Wednesday, July 30, 2003
Financial Aid Office points today to a couple of articles on financing education in prestigious schools. The quote that seems to be drawing attention both from FrankAdmissions and from Joanne Jacobs is this:
Maybe a B.A. is worth real money because it signals to employers that the job candidate is capable. If so, there ought to be some way to send this signal without blowing $160,000 on four years of liberal arts courses. Think of all the savings to society if Yale were willing to sell, for a mere $16,000, a certificate saying that such-and-such an applicant was duly admitted but chose not to attend.Well, it's really the argument we make about the music industry and Napster: A college education is a bundled good: The credential is part of it; the classes another; good alumni associations and the networking that attends them a third. (Did I miss an important piece? Hit the comments!)
So the question is, what's would be the market price of an Ivy credential? There are two papers I've seen on this. One of them by Stacy Dale and Alan Krueger (non-technical summary here, described in Forbes here -- I haven't found a full copy available for free yet, but it's in the Nov. 2002 Quarterly Journal of Economics if you want to look it up) suggests that there's no inherent difference between the earnings of graduates of the elite and non-elite institutions. Another paper by James Monks (described here top item, published in Economics of Education Review, June 2000) says that there is a 3-7% return from entering the elite institution. Very interestingly, the premium is higher for research institutions or those schools with graduate programs than for elite liberal arts schools.

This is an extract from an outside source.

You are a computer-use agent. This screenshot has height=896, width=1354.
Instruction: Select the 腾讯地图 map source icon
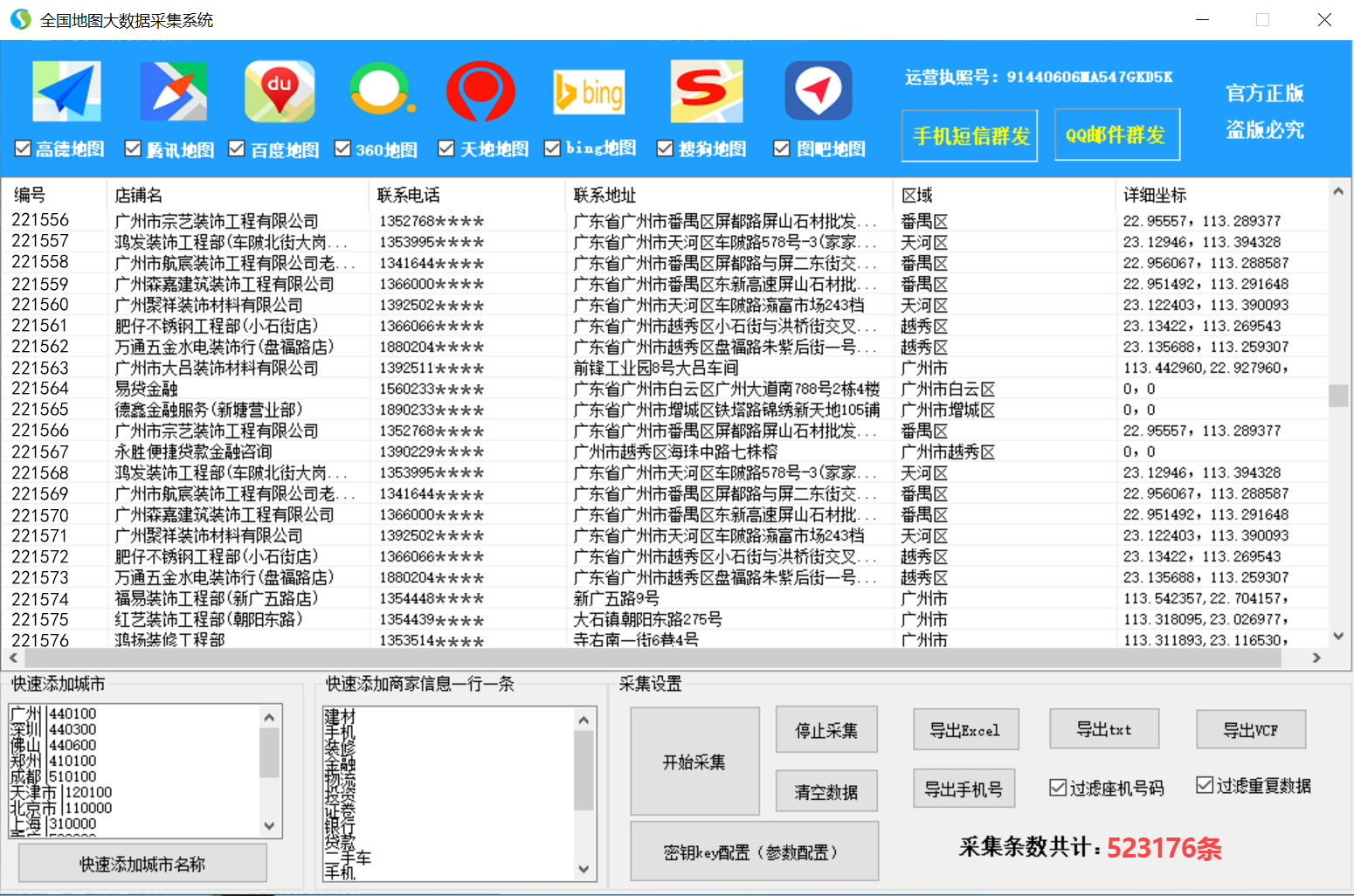[x=174, y=90]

I favor the Dale and Krueger result because it corrects two problems. One is of course selectivity bias -- better students and those who are more likely to be successful anyway will choose better schools. Dale and Krueger get around this by using a sample of students who were admitted to more than one institution -- 41% chose to go to the "lower-prestige" school -- and to explain these choices. Monks doesn't do that. The second problem is one of "unobserved characteristics" of students that may correlate with college choice. Again, I find that Dale and Krueger addressed those issues better. So I'm inclined to put weight on their conclusion that the value of the degree isn't that high for most people. But what is also interesting in their paper is that unlike previous studies, they show that disadvantaged students do get a benefit from attending elite schools (though the sample of these students is relatively small).
So why are college costs going up? Most economic research suggests that the return on higher education has been quite high -- in the late 1970s, according to Dale and Krueger, it was in the area of 16-18%. But college costs have risen as universities realized they could capture a higher share of those returns in the form of higher tuition. As a result, the returns to higher education are returning to more normal levels (which I take to be in the 8-10% range). As FAO also posts today, these rising costs are becoming an election issue, which makes sense because it's purely a distributional question. Who should get the higher returns from a university degree -- the student or the university? And in what shares? It's on these questions that most domestic politics turn.
Certainly, as Frank suggests, the value of a liberal arts education is more than just the credential or training for a specific job, as he links to this speech by a UMichigan faculty member. But failure to explore additional markets for higher education, and to price them correctly, leads to less work for us in academia.